= Abercregan =

Abercregan is a village in the community of Cymer and Glyncorrwg, in the Welsh county borough of Neath Port Talbot, Glamorgan. It is situated around 12 km north-east of Port Talbot and just west of Cymmer, and is also close to the River Afan. Abercregan was once a thriving mining community but since the decline of the British coal industry, much of the housing has been demolished and most of its inhabitants have moved to neighbouring villages. The 1980s and 1990s saw the closure of the village school, the boys club, post office and the last remaining shop 1989. The local authority decided to turn the school into a Field Study Centre, which was later closed and relocated to Margam Park. The building was demolished following the closure.

Now a small village of around 30 houses, Abercregan is in surroundings which have returned to their former pre-industrial rural condition. Abercregan is within the boundaries of the Afan Forest Park which is a joint venture between Forest Enterprise and local businesses which provide for and promote green tourism in the area. Following campaigning by local residents, Abercregan is now home to the only designated village green in the Neath Port Talbot area.

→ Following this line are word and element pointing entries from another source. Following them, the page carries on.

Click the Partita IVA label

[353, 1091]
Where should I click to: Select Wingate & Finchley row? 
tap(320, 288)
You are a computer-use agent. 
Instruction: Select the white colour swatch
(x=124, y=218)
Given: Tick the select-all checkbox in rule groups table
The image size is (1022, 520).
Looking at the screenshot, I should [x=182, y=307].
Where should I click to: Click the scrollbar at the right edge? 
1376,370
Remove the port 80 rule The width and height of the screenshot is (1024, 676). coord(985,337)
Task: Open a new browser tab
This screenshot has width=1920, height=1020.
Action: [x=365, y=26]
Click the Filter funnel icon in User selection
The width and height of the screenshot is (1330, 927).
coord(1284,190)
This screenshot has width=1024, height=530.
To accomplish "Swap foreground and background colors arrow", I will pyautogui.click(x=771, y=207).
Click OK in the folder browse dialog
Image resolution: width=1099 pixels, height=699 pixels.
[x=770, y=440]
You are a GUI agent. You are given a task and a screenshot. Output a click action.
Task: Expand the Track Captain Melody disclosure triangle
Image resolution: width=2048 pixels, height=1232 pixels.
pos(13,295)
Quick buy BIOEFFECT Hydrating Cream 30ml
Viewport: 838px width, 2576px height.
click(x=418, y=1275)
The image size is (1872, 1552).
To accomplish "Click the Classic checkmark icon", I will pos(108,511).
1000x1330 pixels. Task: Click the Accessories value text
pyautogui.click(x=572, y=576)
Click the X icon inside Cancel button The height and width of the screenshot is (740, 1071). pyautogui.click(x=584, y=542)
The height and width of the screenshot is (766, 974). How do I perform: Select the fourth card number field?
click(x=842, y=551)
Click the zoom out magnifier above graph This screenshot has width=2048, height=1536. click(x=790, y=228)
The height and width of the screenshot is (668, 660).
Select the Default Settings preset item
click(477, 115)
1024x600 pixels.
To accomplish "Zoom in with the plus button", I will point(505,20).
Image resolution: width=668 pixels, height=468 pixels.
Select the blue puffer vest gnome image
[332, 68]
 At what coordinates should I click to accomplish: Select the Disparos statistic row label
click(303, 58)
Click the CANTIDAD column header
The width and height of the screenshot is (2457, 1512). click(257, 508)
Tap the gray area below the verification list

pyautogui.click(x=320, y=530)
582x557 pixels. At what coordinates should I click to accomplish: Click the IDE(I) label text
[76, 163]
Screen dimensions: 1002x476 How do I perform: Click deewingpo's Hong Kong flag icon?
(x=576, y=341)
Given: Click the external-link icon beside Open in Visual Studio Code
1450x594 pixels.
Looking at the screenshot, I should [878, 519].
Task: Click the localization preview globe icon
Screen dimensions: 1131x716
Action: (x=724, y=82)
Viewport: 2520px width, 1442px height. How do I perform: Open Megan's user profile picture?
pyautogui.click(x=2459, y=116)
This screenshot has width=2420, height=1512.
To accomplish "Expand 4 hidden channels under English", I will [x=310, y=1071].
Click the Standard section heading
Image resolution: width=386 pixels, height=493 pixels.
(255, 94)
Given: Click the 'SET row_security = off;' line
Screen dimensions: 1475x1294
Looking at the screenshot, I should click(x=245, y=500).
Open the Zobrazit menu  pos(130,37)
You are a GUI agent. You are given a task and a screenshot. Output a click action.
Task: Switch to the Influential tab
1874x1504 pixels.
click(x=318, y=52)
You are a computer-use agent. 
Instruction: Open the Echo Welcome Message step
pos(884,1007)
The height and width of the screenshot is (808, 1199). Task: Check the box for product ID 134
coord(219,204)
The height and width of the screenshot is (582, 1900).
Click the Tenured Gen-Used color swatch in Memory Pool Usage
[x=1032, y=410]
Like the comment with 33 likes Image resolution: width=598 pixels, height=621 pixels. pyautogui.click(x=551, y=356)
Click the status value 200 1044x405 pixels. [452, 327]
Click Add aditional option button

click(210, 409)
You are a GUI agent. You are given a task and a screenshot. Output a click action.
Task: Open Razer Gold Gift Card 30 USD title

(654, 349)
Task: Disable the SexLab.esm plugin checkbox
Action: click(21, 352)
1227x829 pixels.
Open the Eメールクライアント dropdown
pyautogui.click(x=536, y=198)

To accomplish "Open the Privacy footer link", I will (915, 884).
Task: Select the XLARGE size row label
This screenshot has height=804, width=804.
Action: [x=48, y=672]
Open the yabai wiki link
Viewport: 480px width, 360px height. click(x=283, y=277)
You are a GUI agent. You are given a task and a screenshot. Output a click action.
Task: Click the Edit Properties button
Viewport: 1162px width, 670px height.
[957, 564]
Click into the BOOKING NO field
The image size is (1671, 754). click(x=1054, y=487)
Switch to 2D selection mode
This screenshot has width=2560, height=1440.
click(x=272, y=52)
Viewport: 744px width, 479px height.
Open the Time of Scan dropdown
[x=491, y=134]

Abercregan United Football Club, is nicknamed 'The Shire'. The nickname was bestowed on the club by local celebrity Matthew ‘Joe’ Pitman and is a reference to the shire in Lord Of The Rings which he thought resembled the village. The club has a proud history winning many league titles and cups since its formation. The club folded at the end of the 2016–17 season but have since reformed and currently play in the Port Talbot and District Football League. Home matches were originally played on the Riverside Ground in Abercregan which was condemned by the local council in 2006. Home games are now played at the Red Field in Cymmer.

The former football changing rooms in Abercregan, which had previously been the village chapel, was purchased and is now being used as a place of worship again by the Afan Christian Fellowship.